Grupa PSA Peugeot Citroen i Fiat Chrysler podpisały umowę fuzji, która zaowocowała powstaniem koncernu Stellantis. Połączenie ma na celu uzyskanie ogromnych oszczędności, związanych z optymalizacją procesów produkcji. Jednocześnie nastąpi redukcja ilości marek, modeli, fabryk, salonów sprzedaży oraz ludzi.

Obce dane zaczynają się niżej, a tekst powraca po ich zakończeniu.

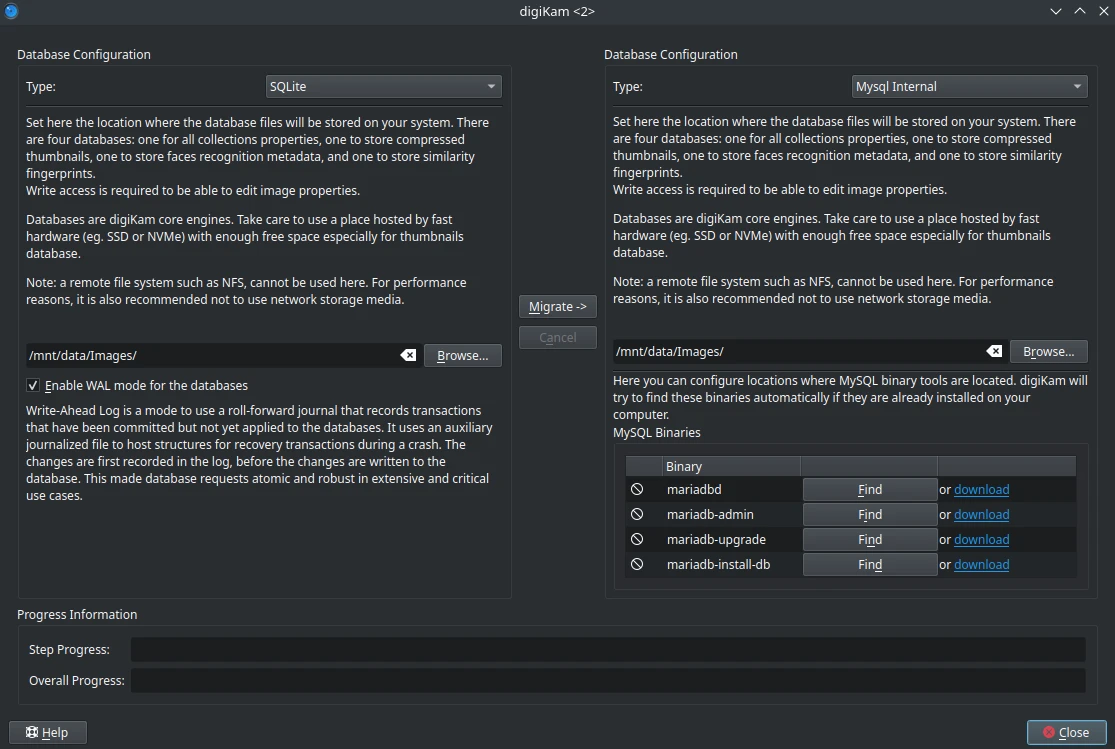The height and width of the screenshot is (749, 1115).
Task: Clear the MySQL database path field
Action: [x=994, y=351]
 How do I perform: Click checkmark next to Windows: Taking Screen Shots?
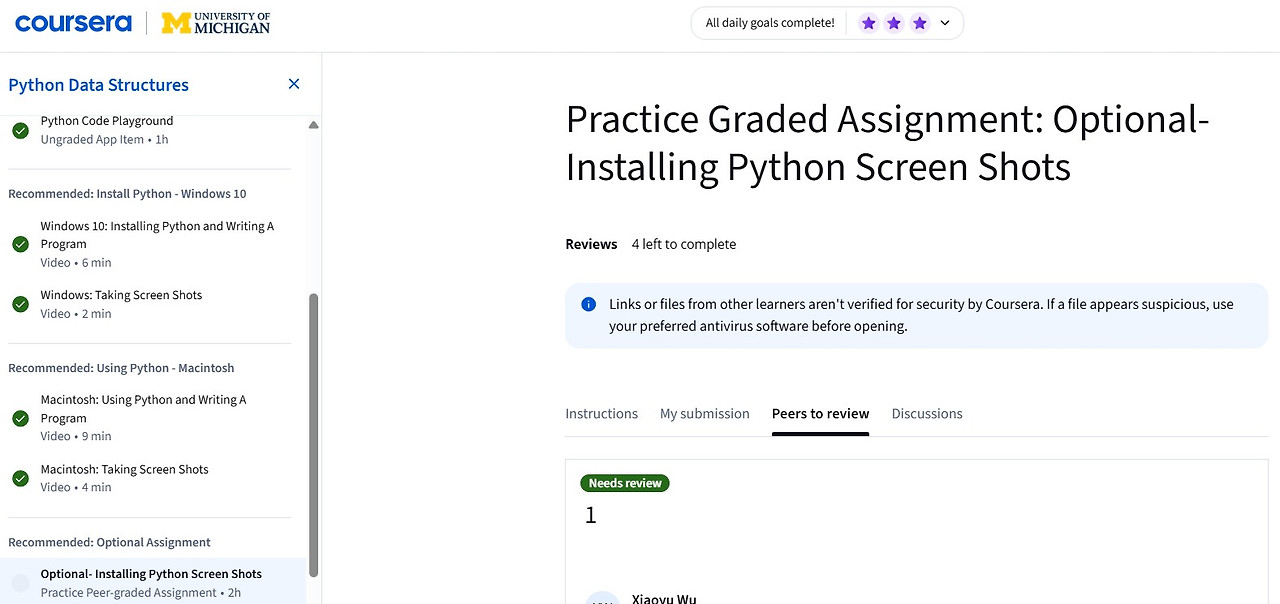pos(20,304)
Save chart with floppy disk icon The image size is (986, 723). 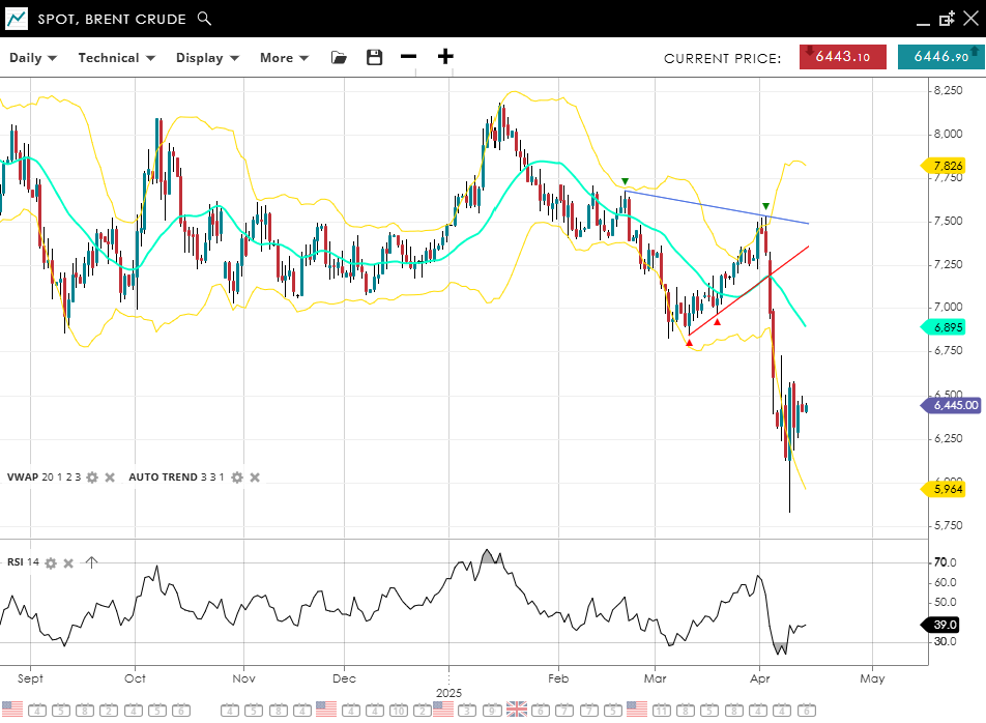tap(374, 58)
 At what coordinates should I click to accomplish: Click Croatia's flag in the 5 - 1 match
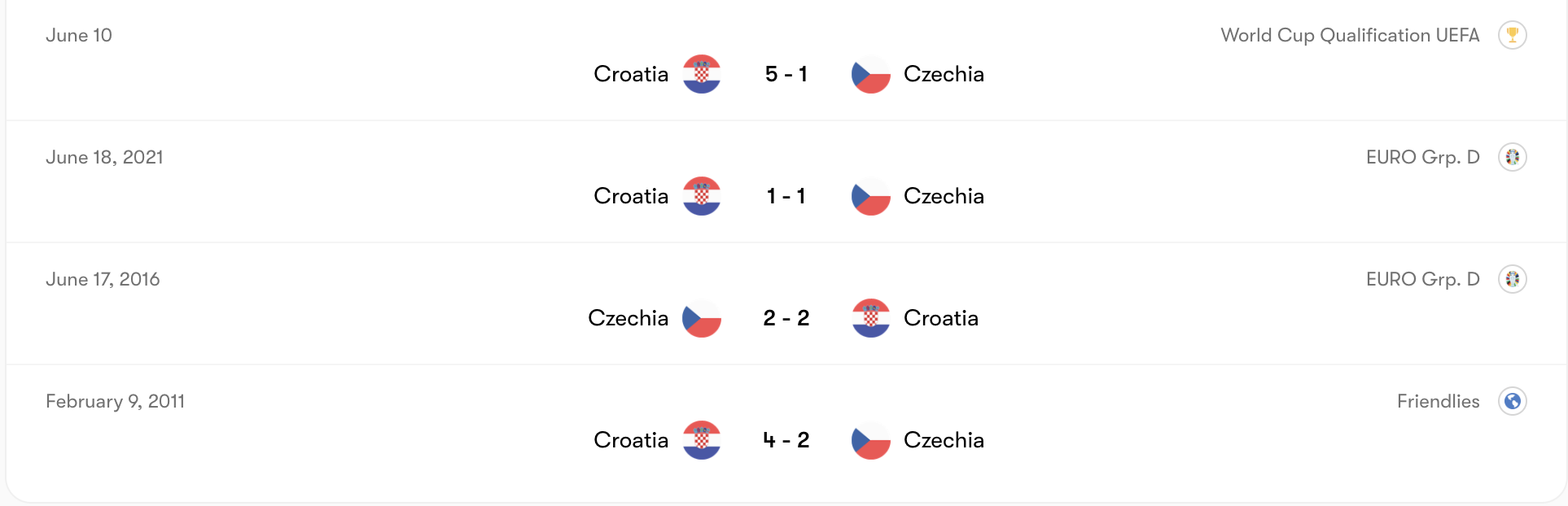pos(701,74)
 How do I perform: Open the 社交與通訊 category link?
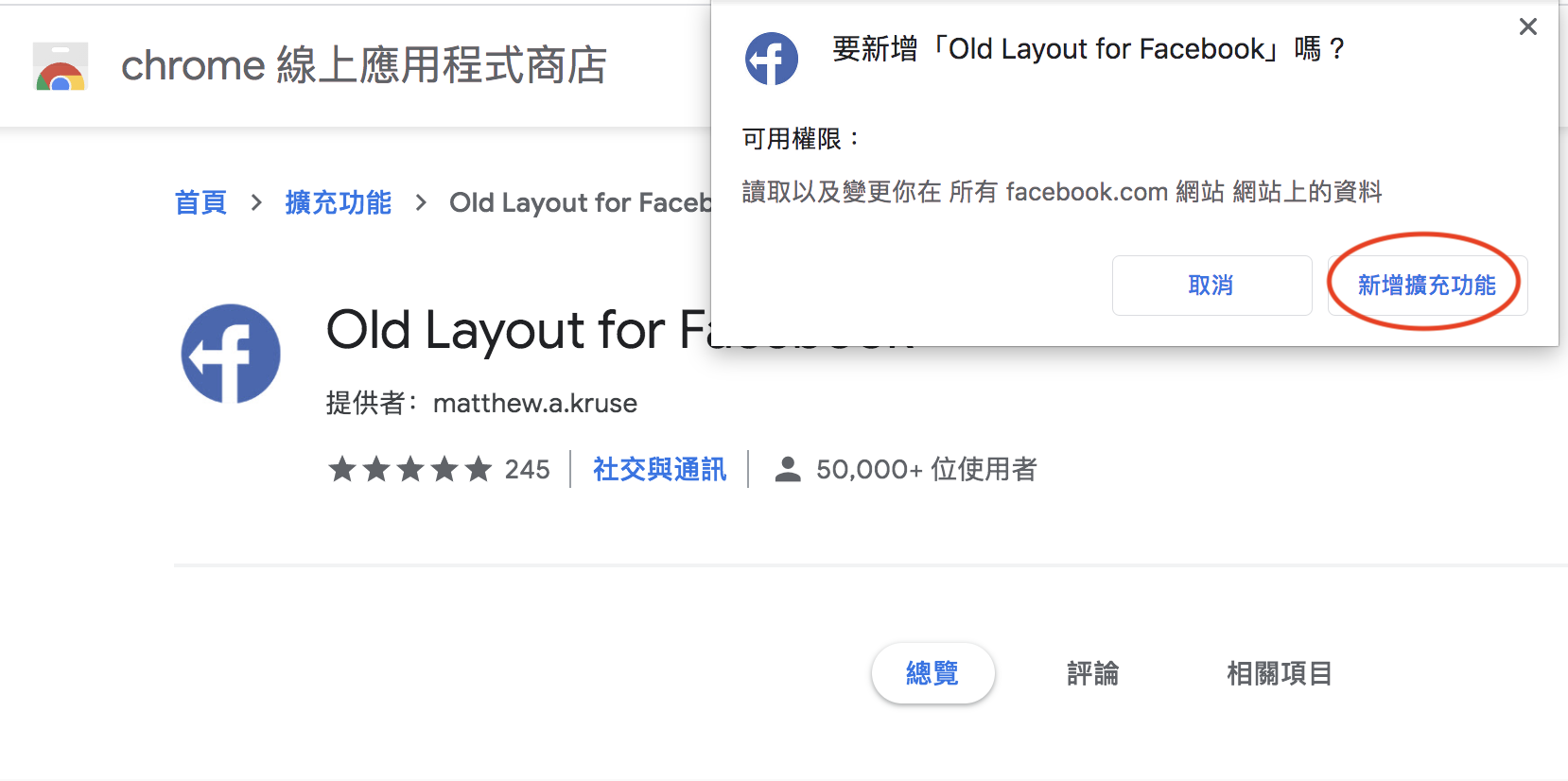pos(659,469)
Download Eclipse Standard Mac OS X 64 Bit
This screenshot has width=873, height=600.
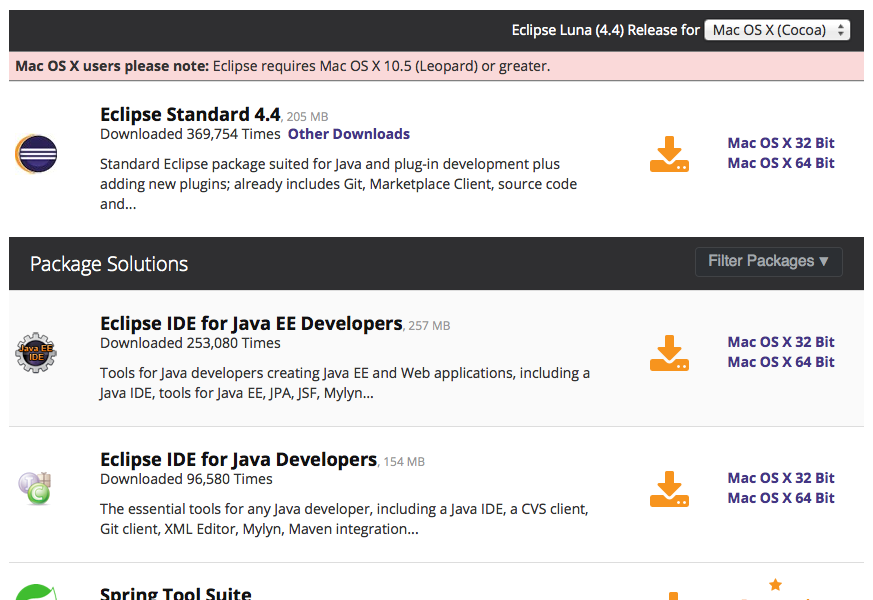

Celem fuzji jest bowiem m.in. cięcie kosztów. Nie wiadomo jeszcze – bo koncerny zazdrośnie strzegą swoich tajemnic – które z nich miałyby zostać zlikwidowane. Szef finansów grupy PSA, Philippe de Rovira, oświadczył jednak, że nie było rozsądne trzymanie aż tylu marek i platform w nowym koncernie. Spekulacje mówią m.in. Lancii i Maserati.
Marki PSA:
- Citroën.
- DS Automobiles,
- Opel,
- Peugeot,
- Vauxhall.
Marki FCA:
- Abarth,
- Alfa Romeo,
- Chrysler,
- Dodge,
- Fiat,
- Fiat Professional,
- Jeep,
- Lancia,
- Ram,
- Maserati.
Na pewno zmieniona zostanie też liczba i zakres modeli. Tutaj można spodziewać się, przynajmniej na początku, silnej regionalizacji. Na niektórych rynkach niektóre marki oraz modele mogą nie być w ogóle oferowane. Interesująca sytuacja dotyczy Ameryki Północnej, gdzie miał wrócić Peugeot. Czy wykorzysta możliwość wykorzystania sieci sprzedaży Chryslera i Jeepa? Nie wiadomo – duży crossover Peugeot, planowany na rynek amerykański pod kodową nazwą P54 jest pod znakiem zapytania. Samochód miał mieć 4,7 m długości i stanowić podstawowy model na ten rynek.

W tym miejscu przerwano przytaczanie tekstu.